**Task details**
Return the following lines of the data unchanged. Begin at the line that contains "will (x=138, y=189)." and stop after the line that contains "Action: pos(541,469)", with both of those lines included.

[Start of Data supplied]

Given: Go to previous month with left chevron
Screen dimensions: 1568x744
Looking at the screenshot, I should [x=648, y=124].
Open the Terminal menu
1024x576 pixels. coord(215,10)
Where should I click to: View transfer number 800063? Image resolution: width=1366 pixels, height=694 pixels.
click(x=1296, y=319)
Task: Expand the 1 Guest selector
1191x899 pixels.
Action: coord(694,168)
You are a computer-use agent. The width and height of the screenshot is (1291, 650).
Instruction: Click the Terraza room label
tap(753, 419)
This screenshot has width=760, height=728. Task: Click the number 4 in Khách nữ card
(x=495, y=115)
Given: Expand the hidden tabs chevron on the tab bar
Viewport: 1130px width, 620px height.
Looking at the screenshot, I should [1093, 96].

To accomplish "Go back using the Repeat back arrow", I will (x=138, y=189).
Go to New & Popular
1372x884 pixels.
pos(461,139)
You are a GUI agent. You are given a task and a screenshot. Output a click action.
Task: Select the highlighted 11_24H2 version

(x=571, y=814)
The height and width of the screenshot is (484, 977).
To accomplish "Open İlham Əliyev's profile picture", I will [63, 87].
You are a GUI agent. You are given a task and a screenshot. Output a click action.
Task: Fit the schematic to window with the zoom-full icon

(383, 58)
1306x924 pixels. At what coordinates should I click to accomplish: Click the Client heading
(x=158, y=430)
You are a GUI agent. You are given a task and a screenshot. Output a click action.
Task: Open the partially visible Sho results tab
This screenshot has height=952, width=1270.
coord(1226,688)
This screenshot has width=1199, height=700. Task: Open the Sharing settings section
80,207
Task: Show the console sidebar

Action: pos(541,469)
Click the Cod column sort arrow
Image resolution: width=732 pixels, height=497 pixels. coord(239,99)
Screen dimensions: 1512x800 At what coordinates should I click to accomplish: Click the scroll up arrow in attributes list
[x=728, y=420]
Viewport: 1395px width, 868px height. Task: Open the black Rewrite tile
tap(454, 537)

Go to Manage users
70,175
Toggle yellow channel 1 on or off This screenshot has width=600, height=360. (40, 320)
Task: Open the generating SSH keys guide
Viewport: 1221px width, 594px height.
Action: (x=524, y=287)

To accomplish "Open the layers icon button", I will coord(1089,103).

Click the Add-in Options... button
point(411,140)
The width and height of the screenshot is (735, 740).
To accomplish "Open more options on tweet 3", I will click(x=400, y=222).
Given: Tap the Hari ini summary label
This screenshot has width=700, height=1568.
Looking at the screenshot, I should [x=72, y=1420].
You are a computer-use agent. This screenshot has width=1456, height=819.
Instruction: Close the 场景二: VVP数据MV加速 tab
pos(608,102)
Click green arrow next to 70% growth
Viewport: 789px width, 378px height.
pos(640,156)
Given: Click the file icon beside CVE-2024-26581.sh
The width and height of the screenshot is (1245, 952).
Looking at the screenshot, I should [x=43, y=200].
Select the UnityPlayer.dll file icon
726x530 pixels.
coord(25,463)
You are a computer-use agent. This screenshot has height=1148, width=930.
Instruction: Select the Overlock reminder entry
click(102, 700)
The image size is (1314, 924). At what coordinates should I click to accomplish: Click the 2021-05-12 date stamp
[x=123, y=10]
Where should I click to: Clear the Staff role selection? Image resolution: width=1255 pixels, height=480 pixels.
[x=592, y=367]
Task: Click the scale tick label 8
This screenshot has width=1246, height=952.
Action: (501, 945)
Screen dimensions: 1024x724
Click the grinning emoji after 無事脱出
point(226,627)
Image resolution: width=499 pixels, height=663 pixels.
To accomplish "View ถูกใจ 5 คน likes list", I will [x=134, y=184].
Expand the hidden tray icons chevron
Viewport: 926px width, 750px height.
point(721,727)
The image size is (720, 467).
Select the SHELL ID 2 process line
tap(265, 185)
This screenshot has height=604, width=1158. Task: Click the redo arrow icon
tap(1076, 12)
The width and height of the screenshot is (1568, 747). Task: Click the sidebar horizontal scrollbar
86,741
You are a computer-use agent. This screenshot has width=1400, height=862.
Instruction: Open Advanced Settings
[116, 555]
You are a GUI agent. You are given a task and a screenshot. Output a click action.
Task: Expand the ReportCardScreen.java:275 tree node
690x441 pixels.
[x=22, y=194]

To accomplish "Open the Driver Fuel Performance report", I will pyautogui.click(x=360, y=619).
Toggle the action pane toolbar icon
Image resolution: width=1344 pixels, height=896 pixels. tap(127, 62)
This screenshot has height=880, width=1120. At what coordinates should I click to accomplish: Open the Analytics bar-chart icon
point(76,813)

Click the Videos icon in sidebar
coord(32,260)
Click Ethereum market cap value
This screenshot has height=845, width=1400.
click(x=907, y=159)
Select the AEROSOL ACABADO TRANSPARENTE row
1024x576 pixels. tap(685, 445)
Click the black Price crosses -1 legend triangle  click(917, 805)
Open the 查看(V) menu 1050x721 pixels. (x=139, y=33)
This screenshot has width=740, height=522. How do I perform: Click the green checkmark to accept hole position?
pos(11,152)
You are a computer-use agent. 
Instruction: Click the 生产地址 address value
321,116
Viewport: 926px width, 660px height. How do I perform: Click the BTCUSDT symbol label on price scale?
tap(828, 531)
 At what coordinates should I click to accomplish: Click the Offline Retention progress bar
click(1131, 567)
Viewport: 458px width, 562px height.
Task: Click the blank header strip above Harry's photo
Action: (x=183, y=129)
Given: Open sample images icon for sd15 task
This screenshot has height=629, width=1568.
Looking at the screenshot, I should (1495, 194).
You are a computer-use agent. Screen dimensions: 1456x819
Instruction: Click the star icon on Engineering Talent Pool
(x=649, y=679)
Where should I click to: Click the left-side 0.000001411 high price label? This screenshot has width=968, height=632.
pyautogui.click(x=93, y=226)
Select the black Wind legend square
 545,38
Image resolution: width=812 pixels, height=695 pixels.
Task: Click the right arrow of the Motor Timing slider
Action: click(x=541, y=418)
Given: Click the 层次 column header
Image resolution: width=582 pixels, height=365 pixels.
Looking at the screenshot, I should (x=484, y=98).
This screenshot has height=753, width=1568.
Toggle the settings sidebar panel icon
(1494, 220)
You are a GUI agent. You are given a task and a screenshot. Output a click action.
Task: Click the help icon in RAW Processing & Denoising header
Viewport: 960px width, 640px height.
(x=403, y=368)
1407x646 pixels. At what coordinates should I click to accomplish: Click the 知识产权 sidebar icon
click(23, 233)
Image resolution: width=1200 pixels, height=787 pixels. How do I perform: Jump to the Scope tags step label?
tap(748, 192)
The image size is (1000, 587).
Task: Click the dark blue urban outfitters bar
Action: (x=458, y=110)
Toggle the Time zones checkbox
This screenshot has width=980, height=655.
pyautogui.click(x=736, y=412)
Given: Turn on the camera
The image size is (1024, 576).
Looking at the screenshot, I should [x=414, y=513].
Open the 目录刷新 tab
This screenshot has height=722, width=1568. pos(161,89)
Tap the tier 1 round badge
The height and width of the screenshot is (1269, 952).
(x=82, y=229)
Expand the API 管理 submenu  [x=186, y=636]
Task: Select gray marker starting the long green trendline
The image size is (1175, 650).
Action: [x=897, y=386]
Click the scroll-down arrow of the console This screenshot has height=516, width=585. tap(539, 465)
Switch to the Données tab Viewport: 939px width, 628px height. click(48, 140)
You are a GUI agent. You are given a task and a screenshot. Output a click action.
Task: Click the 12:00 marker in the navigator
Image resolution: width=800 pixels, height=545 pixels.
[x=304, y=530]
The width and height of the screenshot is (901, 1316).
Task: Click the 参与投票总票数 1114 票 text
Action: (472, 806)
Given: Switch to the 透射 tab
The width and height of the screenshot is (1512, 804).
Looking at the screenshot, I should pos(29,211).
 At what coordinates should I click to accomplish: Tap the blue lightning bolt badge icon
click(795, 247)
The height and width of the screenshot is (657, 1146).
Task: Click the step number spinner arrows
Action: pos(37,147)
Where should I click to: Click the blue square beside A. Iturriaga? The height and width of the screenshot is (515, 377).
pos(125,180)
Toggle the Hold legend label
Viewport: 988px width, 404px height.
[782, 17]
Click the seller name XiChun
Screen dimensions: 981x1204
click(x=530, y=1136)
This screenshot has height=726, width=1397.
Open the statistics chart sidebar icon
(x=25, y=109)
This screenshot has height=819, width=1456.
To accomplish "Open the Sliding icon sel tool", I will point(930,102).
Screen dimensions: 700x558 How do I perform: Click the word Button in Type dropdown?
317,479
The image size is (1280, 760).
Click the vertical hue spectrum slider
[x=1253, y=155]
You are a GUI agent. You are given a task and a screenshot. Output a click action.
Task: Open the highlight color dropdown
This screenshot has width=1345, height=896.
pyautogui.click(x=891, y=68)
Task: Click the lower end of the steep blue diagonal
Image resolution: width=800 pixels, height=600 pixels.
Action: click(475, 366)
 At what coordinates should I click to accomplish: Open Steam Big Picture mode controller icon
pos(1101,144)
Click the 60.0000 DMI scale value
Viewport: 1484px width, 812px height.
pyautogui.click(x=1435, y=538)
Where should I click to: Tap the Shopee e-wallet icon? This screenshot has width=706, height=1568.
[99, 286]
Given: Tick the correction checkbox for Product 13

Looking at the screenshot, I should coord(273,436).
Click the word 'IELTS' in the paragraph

[End of Data supplied]

**Task result**
To accomplish "Go back using the Repeat back arrow", I will (x=138, y=189).
Go to New & Popular
1372x884 pixels.
pos(461,139)
You are a GUI agent. You are given a task and a screenshot. Output a click action.
Task: Select the highlighted 11_24H2 version

(x=571, y=814)
The height and width of the screenshot is (484, 977).
To accomplish "Open İlham Əliyev's profile picture", I will [63, 87].
You are a GUI agent. You are given a task and a screenshot. Output a click action.
Task: Fit the schematic to window with the zoom-full icon

(383, 58)
1306x924 pixels. At what coordinates should I click to accomplish: Click the Client heading
(x=158, y=430)
You are a GUI agent. You are given a task and a screenshot. Output a click action.
Task: Open the partially visible Sho results tab
This screenshot has height=952, width=1270.
coord(1226,688)
This screenshot has width=1199, height=700. Task: Open the Sharing settings section
80,207
Task: Show the console sidebar

Action: pos(541,469)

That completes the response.